- **Given data**:

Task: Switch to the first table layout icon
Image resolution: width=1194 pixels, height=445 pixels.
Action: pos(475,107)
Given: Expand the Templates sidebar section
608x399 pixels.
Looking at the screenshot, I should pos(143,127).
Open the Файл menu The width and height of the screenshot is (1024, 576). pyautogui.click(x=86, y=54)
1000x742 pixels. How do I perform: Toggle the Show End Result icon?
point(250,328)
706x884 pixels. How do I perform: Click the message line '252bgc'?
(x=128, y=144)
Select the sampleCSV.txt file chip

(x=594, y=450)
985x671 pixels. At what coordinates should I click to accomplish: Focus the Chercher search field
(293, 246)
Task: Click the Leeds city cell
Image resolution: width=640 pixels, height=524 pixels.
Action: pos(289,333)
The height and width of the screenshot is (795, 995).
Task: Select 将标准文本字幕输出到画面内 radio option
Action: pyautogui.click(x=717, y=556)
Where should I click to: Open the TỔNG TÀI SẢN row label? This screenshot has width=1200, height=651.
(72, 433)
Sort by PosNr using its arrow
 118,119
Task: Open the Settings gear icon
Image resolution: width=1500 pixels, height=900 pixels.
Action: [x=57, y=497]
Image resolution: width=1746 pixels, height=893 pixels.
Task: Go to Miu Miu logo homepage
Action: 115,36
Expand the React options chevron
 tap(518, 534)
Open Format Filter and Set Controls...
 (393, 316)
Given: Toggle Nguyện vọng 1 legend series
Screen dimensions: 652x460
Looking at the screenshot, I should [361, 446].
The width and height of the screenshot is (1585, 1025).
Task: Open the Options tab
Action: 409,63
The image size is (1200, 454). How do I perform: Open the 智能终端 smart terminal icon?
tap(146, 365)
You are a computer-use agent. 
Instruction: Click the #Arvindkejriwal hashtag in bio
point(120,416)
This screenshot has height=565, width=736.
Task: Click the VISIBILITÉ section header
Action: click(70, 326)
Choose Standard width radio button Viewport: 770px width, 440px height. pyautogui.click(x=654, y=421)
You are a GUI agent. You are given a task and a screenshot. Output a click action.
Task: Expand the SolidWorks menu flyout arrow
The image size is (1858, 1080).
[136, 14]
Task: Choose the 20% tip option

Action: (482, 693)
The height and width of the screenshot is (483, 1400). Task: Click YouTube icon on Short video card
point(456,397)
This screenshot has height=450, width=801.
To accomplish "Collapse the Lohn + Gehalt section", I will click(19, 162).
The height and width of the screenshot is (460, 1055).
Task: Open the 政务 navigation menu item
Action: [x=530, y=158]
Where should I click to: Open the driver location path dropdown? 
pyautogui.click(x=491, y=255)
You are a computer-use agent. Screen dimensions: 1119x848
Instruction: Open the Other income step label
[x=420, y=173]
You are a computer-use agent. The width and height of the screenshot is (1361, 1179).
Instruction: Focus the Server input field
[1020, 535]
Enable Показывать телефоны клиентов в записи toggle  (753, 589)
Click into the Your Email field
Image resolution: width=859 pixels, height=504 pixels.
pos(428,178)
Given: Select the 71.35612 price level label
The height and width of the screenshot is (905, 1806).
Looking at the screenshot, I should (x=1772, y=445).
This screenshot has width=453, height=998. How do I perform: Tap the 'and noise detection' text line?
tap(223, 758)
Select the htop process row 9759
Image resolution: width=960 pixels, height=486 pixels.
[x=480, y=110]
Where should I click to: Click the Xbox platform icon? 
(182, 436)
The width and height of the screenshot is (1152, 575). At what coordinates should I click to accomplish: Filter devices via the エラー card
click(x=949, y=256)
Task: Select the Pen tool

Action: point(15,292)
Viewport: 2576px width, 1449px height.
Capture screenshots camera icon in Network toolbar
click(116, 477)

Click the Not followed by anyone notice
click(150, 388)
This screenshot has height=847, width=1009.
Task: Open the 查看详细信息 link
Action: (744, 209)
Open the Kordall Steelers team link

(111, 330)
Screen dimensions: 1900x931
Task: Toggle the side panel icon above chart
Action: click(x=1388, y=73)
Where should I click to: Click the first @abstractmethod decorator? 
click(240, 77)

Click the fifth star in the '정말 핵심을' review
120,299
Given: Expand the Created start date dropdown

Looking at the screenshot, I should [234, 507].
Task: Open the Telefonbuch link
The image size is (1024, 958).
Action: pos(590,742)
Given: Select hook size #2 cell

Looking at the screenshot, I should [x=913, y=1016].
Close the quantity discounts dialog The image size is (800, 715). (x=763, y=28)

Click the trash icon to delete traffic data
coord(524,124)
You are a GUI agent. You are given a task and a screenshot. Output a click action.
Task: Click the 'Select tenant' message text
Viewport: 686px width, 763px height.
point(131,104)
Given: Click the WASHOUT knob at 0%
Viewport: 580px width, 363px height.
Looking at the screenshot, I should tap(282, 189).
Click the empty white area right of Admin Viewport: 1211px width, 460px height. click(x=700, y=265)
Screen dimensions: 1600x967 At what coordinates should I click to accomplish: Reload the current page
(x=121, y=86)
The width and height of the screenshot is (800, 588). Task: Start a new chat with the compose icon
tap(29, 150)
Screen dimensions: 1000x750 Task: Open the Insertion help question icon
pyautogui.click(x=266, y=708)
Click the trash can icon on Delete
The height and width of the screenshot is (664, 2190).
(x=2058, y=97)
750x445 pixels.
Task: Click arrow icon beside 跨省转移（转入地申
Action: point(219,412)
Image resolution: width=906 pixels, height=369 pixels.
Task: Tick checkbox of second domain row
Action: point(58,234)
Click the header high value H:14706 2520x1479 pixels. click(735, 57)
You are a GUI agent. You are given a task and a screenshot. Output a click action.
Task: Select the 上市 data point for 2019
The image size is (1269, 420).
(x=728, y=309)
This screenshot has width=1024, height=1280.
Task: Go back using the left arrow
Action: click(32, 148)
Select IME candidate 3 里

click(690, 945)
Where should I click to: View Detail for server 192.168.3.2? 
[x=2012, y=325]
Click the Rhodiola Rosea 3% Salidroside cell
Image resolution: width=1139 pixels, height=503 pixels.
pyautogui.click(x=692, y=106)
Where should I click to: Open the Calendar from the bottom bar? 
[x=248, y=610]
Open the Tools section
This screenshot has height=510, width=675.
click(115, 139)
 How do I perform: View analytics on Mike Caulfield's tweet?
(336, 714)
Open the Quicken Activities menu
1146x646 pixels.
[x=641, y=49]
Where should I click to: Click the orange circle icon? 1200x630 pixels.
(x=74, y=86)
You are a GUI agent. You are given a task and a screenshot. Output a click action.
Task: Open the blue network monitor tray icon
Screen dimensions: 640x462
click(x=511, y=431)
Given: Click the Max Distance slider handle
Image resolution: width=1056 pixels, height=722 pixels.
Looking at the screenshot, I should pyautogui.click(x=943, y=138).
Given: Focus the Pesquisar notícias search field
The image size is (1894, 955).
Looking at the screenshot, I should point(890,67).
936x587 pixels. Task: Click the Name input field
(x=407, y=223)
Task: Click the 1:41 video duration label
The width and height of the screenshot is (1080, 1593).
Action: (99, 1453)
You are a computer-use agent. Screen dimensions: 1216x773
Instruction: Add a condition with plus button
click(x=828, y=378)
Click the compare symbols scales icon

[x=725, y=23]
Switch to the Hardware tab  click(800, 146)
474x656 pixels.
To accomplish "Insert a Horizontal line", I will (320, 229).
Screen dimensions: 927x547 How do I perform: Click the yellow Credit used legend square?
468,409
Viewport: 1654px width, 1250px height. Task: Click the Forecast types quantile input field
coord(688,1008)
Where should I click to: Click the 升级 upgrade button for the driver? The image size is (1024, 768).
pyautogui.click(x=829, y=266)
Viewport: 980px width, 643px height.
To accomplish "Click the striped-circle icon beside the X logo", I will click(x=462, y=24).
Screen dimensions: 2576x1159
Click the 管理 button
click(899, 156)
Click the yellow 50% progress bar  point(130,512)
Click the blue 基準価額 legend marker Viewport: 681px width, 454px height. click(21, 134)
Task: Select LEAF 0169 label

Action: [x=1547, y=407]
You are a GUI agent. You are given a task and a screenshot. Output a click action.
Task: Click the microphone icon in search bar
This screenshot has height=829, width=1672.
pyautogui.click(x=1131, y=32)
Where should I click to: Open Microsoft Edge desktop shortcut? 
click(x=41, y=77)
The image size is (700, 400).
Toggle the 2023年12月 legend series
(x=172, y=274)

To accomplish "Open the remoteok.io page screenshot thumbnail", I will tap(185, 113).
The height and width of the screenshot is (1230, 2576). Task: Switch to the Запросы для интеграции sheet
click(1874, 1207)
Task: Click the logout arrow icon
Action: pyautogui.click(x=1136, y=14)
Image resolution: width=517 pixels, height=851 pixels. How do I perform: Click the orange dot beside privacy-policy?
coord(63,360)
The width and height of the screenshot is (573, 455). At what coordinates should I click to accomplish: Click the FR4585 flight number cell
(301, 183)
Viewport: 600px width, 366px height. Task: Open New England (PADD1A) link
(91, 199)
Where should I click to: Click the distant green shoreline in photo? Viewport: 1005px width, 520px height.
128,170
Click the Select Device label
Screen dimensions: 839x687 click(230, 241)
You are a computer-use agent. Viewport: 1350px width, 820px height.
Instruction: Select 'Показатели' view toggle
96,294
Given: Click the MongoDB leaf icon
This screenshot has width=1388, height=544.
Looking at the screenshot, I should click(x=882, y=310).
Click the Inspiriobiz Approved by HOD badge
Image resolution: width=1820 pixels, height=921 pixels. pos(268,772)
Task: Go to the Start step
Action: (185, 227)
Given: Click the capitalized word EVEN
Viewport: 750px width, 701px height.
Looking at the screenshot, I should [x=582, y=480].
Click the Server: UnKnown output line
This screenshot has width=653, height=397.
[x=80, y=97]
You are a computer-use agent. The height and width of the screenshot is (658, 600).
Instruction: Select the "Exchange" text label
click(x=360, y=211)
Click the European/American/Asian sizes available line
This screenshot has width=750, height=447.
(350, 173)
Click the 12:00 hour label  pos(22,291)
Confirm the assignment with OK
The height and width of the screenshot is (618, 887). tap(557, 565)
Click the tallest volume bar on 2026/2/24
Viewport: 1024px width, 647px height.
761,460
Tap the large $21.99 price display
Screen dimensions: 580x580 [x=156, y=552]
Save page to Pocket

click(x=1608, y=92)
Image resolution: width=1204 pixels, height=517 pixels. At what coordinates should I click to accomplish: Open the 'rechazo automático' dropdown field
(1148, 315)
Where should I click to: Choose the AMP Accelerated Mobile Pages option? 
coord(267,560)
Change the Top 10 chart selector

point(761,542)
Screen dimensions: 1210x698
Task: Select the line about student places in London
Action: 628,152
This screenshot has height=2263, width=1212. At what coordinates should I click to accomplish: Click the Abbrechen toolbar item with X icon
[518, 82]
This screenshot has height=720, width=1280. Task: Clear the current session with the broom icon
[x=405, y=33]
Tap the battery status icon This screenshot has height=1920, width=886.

- **Assignment**: The lines above from the one with "Viewport: 2576px width, 1449px height." through the one with "Click the empty" are to be duplicated exactly, ends included, with nothing added.

- **Result for this exercise**:
Viewport: 2576px width, 1449px height.
Capture screenshots camera icon in Network toolbar
click(116, 477)

Click the Not followed by anyone notice
click(150, 388)
This screenshot has height=847, width=1009.
Task: Open the 查看详细信息 link
Action: (744, 209)
Open the Kordall Steelers team link

(111, 330)
Screen dimensions: 1900x931
Task: Toggle the side panel icon above chart
Action: click(x=1388, y=73)
Where should I click to: Click the first @abstractmethod decorator? 
click(240, 77)

Click the fifth star in the '정말 핵심을' review
120,299
Given: Expand the Created start date dropdown

Looking at the screenshot, I should [234, 507].
Task: Open the Telefonbuch link
The image size is (1024, 958).
Action: pos(590,742)
Given: Select hook size #2 cell

Looking at the screenshot, I should [x=913, y=1016].
Close the quantity discounts dialog The image size is (800, 715). (x=763, y=28)

Click the trash icon to delete traffic data
coord(524,124)
You are a GUI agent. You are given a task and a screenshot. Output a click action.
Task: Click the 'Select tenant' message text
Viewport: 686px width, 763px height.
point(131,104)
Given: Click the WASHOUT knob at 0%
Viewport: 580px width, 363px height.
Looking at the screenshot, I should tap(282, 189).
Click the empty white area right of Admin Viewport: 1211px width, 460px height. click(x=700, y=265)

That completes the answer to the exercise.